Voici comment se sont déroulés les faits : un jour, à Antioche en Syrie, au temps de l’empereur romain Numérien (283-284 après J.-C.) devant le temple de Saint Julien, le patriarche et de nombreux grands prêtres s'arrêtèrent un instant, faisant une petite pause aux travaux du Synode. Soudain, passe devant eux une prostituée.

Par respect pour eux-mêmes, les évêques détournèrent le regard. Tous sauf un, l’évêque Nonnos. Nonnos, dès qu’il l’aperçut, fut bouleversé. Des larmes se sont mises à couler de ses yeux, il soupira profondément et dit :
« Regardez, mes frères ! Mettez-vous dans la tête ce que fait cette femme pour attiser l’intérêt des hommes adorateurs de chair. Pour un peu d’argent elle n’a laissé aucun détail de son corps l’empêcher d’être attirante ! Pour son but. Ah ! Si nous avions cette ferveur nous aussi dans notre combat pour paraître agréables à Dieu, pour notre salut et celui de notre troupeau de fidèles ! ». Et il ajouta ensuite : « Pardonne-moi, Seigneur. Jamais de ma vie, jusqu’à ce jour, je n’ai été aussi zélé pour ton Royaume éternel que cette prostituée pour un plaisir de quelques instants ».

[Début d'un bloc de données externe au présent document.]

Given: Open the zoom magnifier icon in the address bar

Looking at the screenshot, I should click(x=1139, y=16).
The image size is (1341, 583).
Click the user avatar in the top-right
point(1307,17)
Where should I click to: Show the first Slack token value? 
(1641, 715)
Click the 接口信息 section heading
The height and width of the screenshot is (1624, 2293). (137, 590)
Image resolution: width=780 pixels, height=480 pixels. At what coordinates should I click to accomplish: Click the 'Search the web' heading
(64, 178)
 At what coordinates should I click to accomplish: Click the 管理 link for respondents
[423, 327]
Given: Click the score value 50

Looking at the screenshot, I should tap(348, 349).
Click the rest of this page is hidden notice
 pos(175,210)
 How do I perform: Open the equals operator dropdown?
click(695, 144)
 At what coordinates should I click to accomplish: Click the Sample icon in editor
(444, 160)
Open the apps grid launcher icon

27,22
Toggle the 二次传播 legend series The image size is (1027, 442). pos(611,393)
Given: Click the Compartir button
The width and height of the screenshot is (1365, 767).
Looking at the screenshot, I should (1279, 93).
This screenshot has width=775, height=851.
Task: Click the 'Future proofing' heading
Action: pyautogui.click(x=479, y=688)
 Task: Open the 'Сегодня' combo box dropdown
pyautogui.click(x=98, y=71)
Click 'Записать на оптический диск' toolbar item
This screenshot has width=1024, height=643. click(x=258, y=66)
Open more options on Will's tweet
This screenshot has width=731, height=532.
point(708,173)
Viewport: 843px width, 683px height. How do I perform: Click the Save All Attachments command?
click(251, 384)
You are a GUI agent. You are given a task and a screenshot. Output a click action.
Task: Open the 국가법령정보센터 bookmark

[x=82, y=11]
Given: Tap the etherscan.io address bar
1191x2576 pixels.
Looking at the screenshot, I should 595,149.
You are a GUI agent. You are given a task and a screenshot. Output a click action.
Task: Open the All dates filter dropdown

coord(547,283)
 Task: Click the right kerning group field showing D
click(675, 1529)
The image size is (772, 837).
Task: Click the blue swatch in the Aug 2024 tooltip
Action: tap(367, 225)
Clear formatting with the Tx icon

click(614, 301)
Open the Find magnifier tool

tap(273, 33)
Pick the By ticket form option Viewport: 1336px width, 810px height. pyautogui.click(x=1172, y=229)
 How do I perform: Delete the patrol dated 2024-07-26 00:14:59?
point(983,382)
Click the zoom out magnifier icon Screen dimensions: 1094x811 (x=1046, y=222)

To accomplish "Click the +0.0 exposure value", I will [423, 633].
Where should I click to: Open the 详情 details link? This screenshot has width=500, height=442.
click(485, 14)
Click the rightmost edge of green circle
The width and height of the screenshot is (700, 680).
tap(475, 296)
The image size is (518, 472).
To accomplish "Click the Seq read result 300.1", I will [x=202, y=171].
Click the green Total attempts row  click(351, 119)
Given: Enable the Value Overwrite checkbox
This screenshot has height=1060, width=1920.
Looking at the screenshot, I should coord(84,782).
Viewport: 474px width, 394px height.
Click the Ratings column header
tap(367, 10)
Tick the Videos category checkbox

Et, chose surprenante, la prostituée vit l’évêque pleurer. Elle comprit pourquoi et pour qui elle pleurait. Son cœur fut bouleversé. Elle se repentit et fut sauvée. Elle monta au Paradis. C’est Sainte Pélagie, sortie de la prostitution (8 octobre).

Les larmes provenant d’une souffrance de l’âme sont souvent préférables aux conseils et aux admonitions. Car elles sont capables d’émouvoir, de transformer l’homme. Mais encore. Les paroles du Seigneur sont confirmées par le visage de Sainte Pélagie : « Les publicains et les prostituées sincèrement repentis devancent dans le royaume de Dieu ceux qui ont fait montre d’obéissance à Dieu seulement en paroles, mais qui en pratique ont été désobéissants et mécréants ».


Pélagie donna son nom à une célèbre prison parisienne. Créé par la fondation des filles repenties, en 1662, le bâtiment devint une prison pour femmes trois ans plus tard, avant de devenir une prison pour hommes. Mais cette dénomination ne me semble pas être des plus heureuses, car sa vie d'ascèse n'a pas enfermé Pélagie mais l'a libérée. 


Prison Sainte Pélagie - Paris

Saint Jean Chrysostome, dans l'un de ses discours, prend pour exemple sainte Pélagie et dit : Aussi bas qu'un pécheur puisse tomber, il existe un moyen d'être sauvé quand il le voudra, même si parfois il n'est poussé que par simple curiosité.